WHAT YOU HAVE TO DO:
Print the passage of the management course history from "In 2013, a program" to "program at HBS.", word for word.

**** DOCUMENT SECTION ****

In 1951 a number of companies in Western New York recognized the need for continuing business education to service the development requirements of their employees. A group of graduates of the Harvard Business School responded by developing a case based management course. The Management Development Course has changed and evolved over the past 70 years. Each year the casebook is revised to incorporate some of the most popular cases and notes at HBS Publishing. More than 1700 Western New Yorkers have attended this course.

In 2005, a program was added specifically for the managers of non-profit organizations. While the course uses the same teaching methods, the Not For Profit Management course uses different cases, has teaching staff specializing in non-profit management.

In 2013, a program for management development in the health care field was added. This program is moderated by graduates of the Managing Health Care Delivery program at HBS.

From 2015 through 2019, we presented the Advanced Management Program. A smaller class with a more intense experience than our basic program, the AMP program was for graduates of our other programs who wished to further refine their management skills.

In 2020, the Covid epidemic interrupted our in-person classes. In the fall, we held a shortened version of the NFP Program via Zoom. Both students and moderators considered the experiment a success. Consequently, we plan full programs through remote contact until we can return to the classroom.

Most of us work in the same company or functional area for several years. The objective of all three programs is to challenge the participant with situations and problems that they have not encountered in their regular job experience.  The participant’s discussion of case studies broadens their management experience and sharpens their skills in dealing with new and ill-defined problems. The courses are not for credit nor are they sponsored by the Harvard Business School. It is simply an opportunity to learn in a local, non-competitive environment, without the costs of travel.

Our students come from manufacturing and service organizations, profit and non-profit, cultural and social service organizations, as well as the legal and health care professions. Some are considering an MBA or MSW; others already have advanced degrees. All are looking for the broadening experience that a case study course offers.

Each course runs only once a year. The original Management Development course runs in the fall; all the other programs run in the spring. The normal enrollment ranges from 12 to 30 students. Some of the comments of prior students are on the following pages.

Student responses to the question:

“What would you tell someone considering this class?”

“Take it! It is an excellent course that teaches you how to analyze a problem and learn from experience.”

“If you are looking for an opportunity to help develop your creative thinking  skills, this is it.”

“Don’t think twice! Do it. I cannot imagine anyone not being enriched by this program.”

**** DATA TO EXAMINE ****

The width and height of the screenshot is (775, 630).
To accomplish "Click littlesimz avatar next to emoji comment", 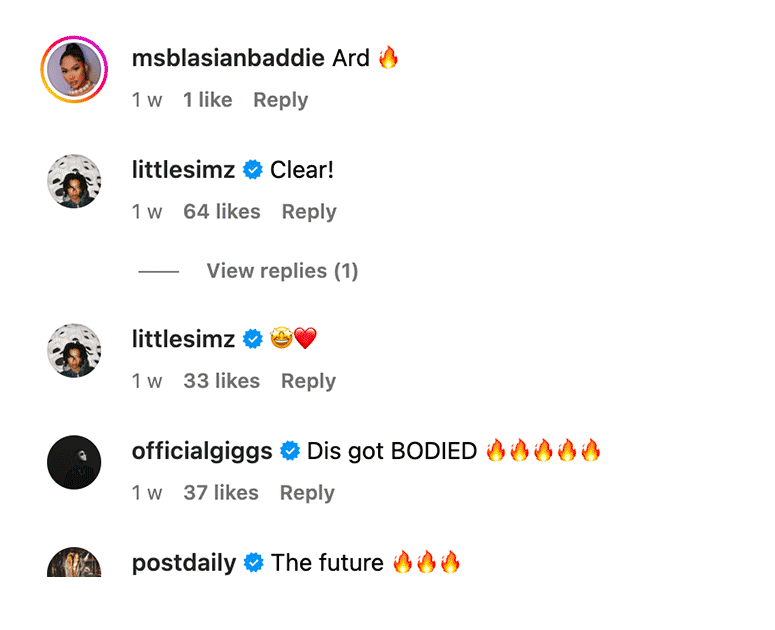I will (x=74, y=351).
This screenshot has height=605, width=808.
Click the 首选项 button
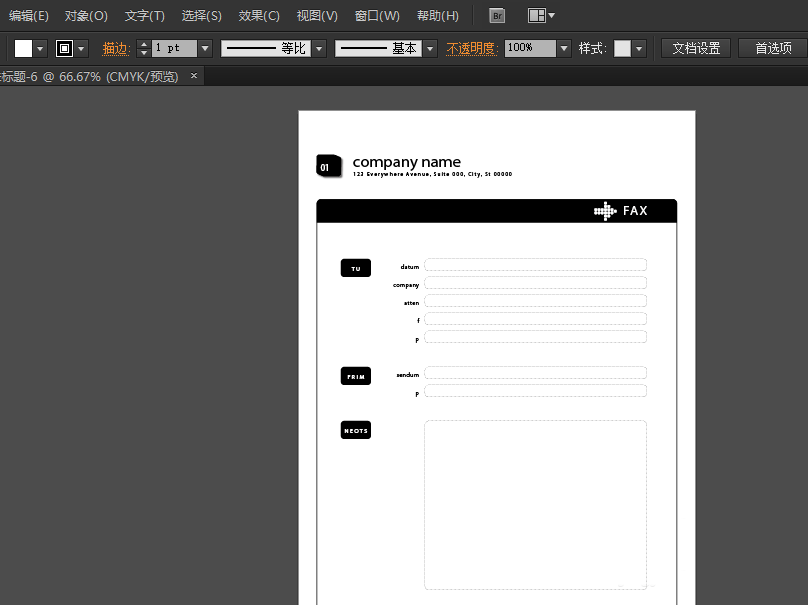coord(773,48)
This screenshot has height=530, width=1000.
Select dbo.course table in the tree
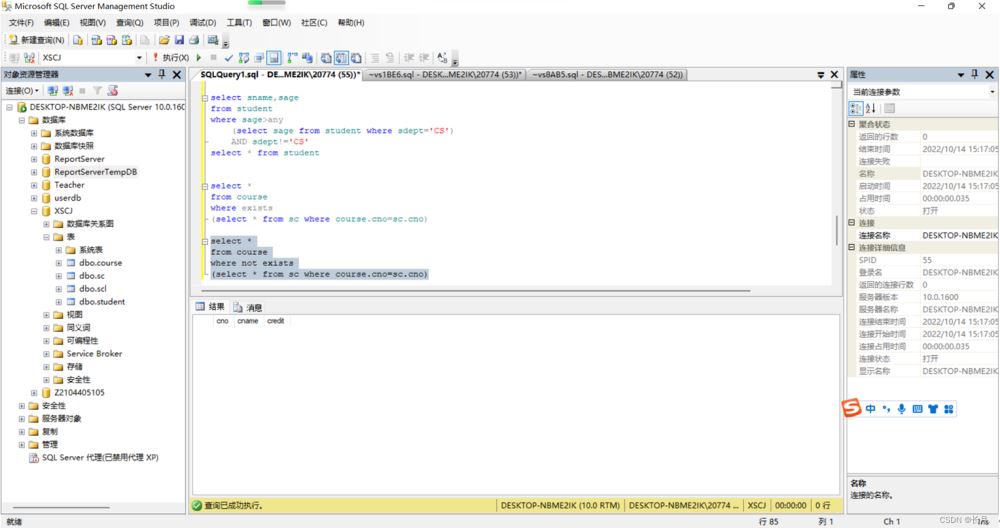tap(100, 263)
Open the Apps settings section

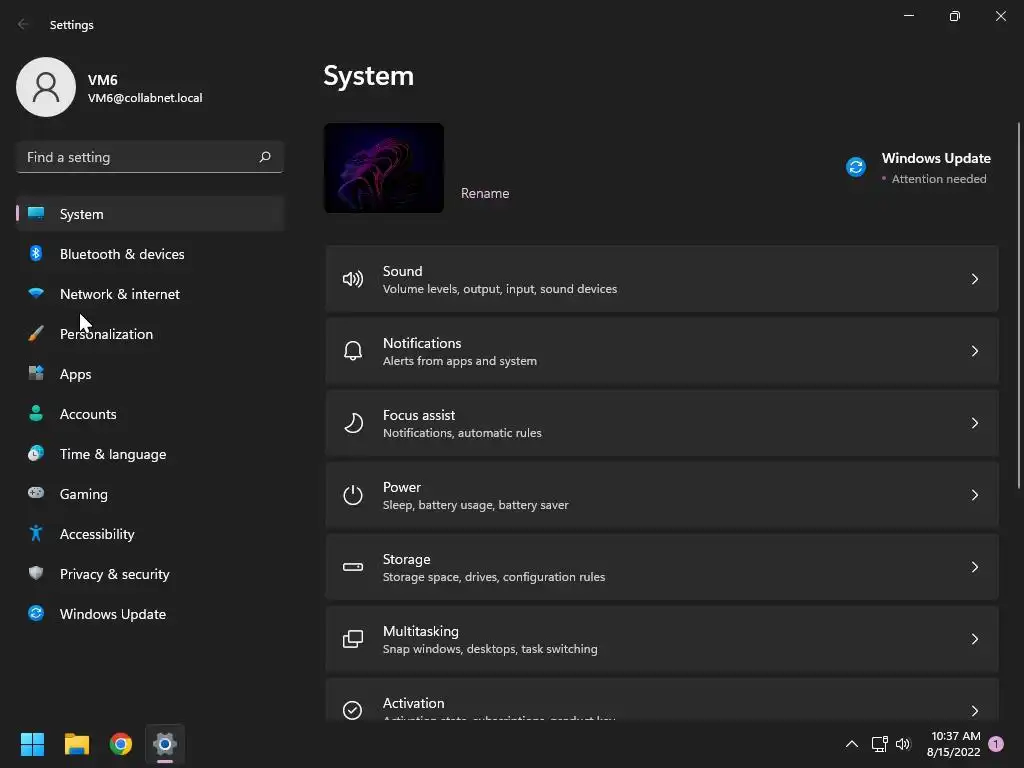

****

OUTPUT FOR THIS TASK:
In 2013, a program for management development in the health care field was added. This program is moderated by graduates of the Managing Health Care Delivery program at HBS.